How To Lose Weight In 3 Weeks

How can I lose weight in 3 weeks? It’s possible to lose weight as fast as three weeks. Before you go after any weight loss program, ask yourself how much you want to reduce in three weeks. The healthy way to lose weight is to do it slowly. Losing weight too fast can take a toll on your nervous system. You are actually losing mostly water and muscle rather than fat. Aim to lose one to two pounds a week to ensure healthy weight loss.
3 foods you should eat to lose weight in 3 weeks
1. Fiber: high fiber foods make you feel full on fewer calories. Fiber helps to keep our bowel movements regular and ward off certain diseases. Fiber foods slow down the digestion of food, regulating glucose levels and preventing weight gain.  Here are list of some fiber rich foods: Apples, oranges, Cherries, cauliflower, broccoli, sweet corn, carrots, spinach, kale, beet greens, whole grains, oats, and seeds.

2.    Salad: Eating salad is the best way to reduce appetite and add nutrients to your diet. Researches show that salad can cut calories intake but the salads must be low-calorie to help you manage your weight. Eat large salad before meals can aid weight loss by reducing the amount of calories eaten in the main course.

3.  Eggs: Egg contains quality protein. It promotes loss of body fat, and stabilizes blood glucose levels. Egg helps you feel full longer, which prevent food cravings. More studies show the growing body of research on the nutritional benefit of egg consumption including that eggs promote weight loss.
3 foods you should avoid to lose weight in 3 weeks
1.    Fried foods: Avoid fried foods if you’re trying to lose stomach or body fat.  Fried foods taste good but it’s bad for you if you eat it too much. It requires you to limit these foods when you are trying to reduce weight.

2.  Saturated fat: Saturated fat is an unhealthy fat that is not good for you, even in moderation. Excessive consumption of saturated fat is one of the biggest causes of cardiovascular disease. Stay away from butter, cream cheese, sour cream, cream sauces, cheese sauces, and other whole milk products.

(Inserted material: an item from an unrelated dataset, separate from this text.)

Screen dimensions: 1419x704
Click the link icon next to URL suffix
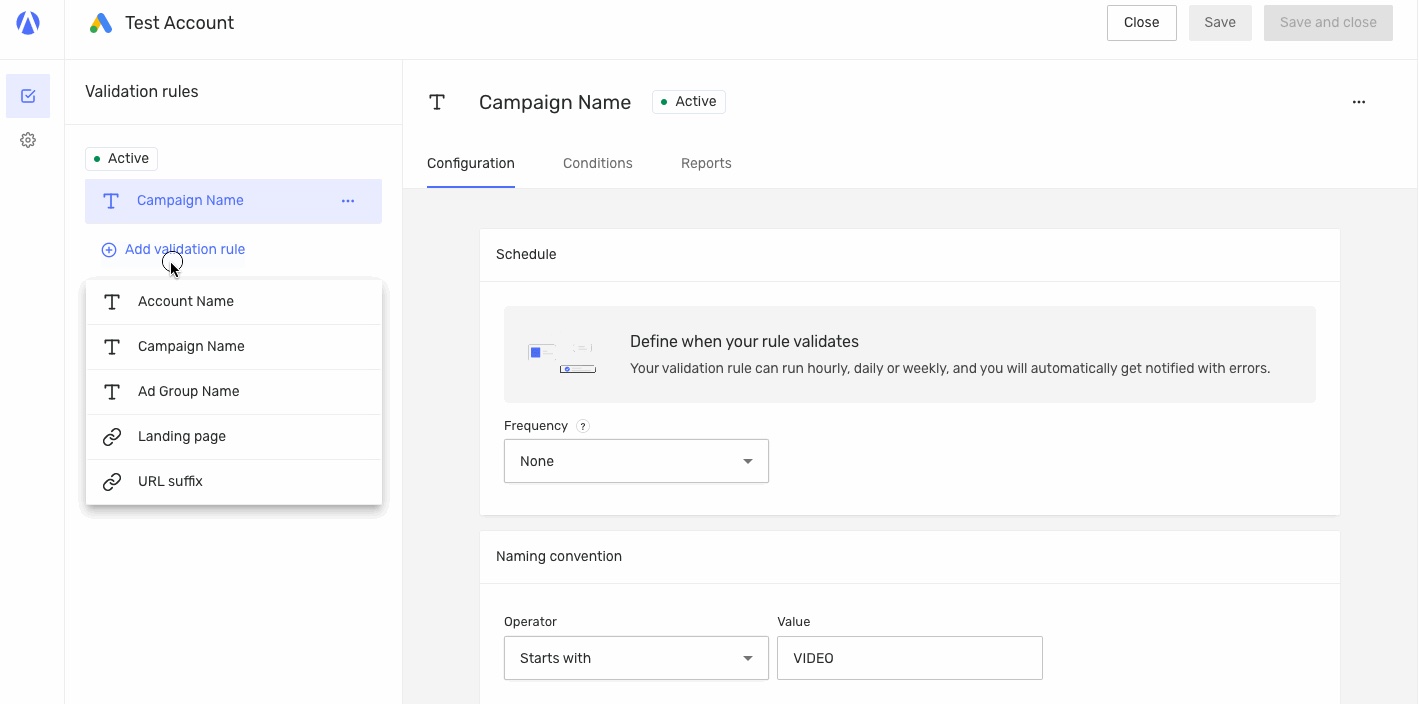tap(111, 481)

3.   High calorie drinks: When you control what you eat, it’s also very significant to watch what you drink. High calorie drinks can ruin your diet by sneaking in more calories than your entree. Stay away from sodas. They are bad for you. The most recent studies have shown that diet sodas boost stroke risk. Diet and regular sodas have both been linked to obesity, kidney damage, and certain cancers.

 
3 exercises to lose weight in 3 weeks

 
1. Walking: Walking is one of the best and safest ways to lose weight. Walking improves your cardiovascular fitness and maximizes your weight loss. Walking can also aid weight loss, reduce body fat and help maintain a healthy weight. Walking is easy and the cost is minor. How much weight calories you can burn during walking depends on your speed. Fast walking burn much more calories than slower one. If you want to lose weight in 3 weeks, try to walk one hour a day, five days a week and limit calorie intake.

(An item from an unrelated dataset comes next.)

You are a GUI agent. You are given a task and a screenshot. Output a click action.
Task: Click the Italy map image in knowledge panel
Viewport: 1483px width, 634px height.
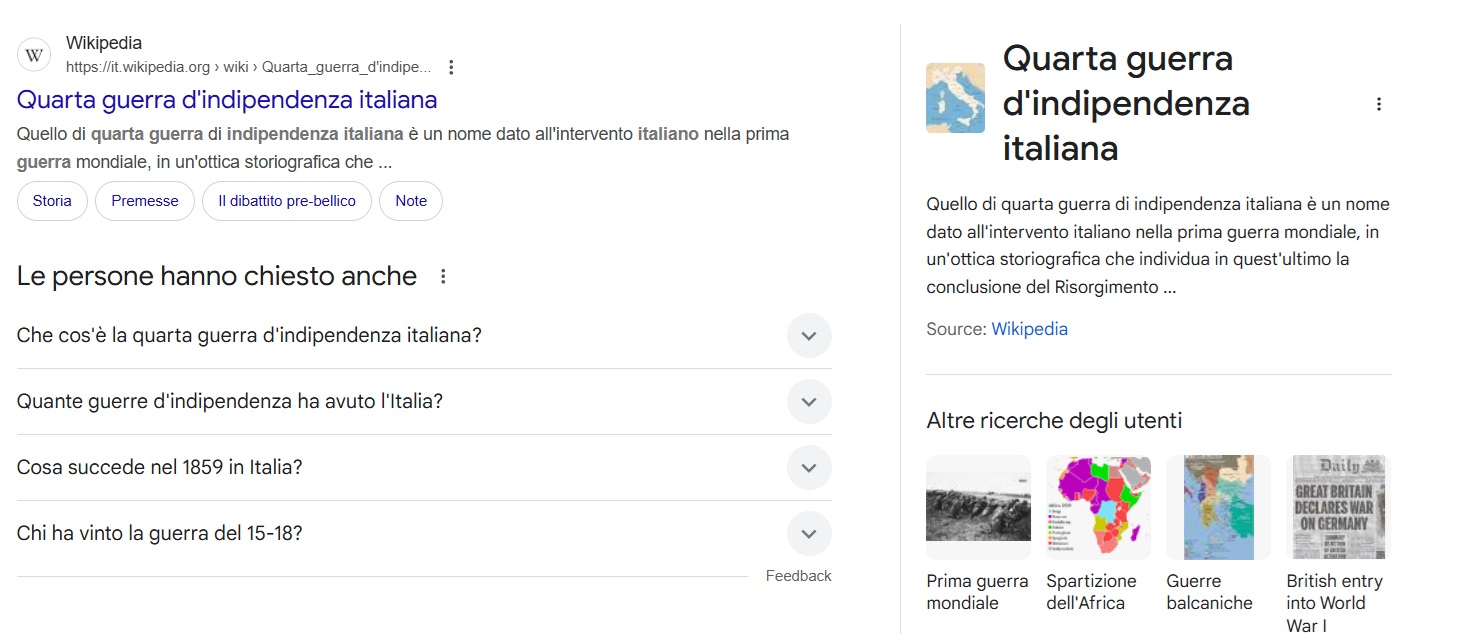(x=955, y=98)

2. Weight lifting: The key to successful long-term weight loss is to maintain or increase your resting metabolic rate (RMR) by increasing your lean mass. This is most effectively achieved by lifting weights. RMR is the rate at which your body uses fuel, or burns calories when you are at rest just to maintain the regular functions of your body. Having a higher percentage of muscle to fat increases your metabolism and makes it easier to lose weight.
3. Bike riding:  The motion of bicycling, especially uphill and high intensity cycling is a great way to develop muscle and burn fat. Bicycling is ideal for weight loss because it burns a lot of calories.  The number of calories you burn on your bike depends on how fast you’re going, the amount of resistance you have and how much you weigh. Bike riding is also one of the best ways to lose weight in 3 weeks.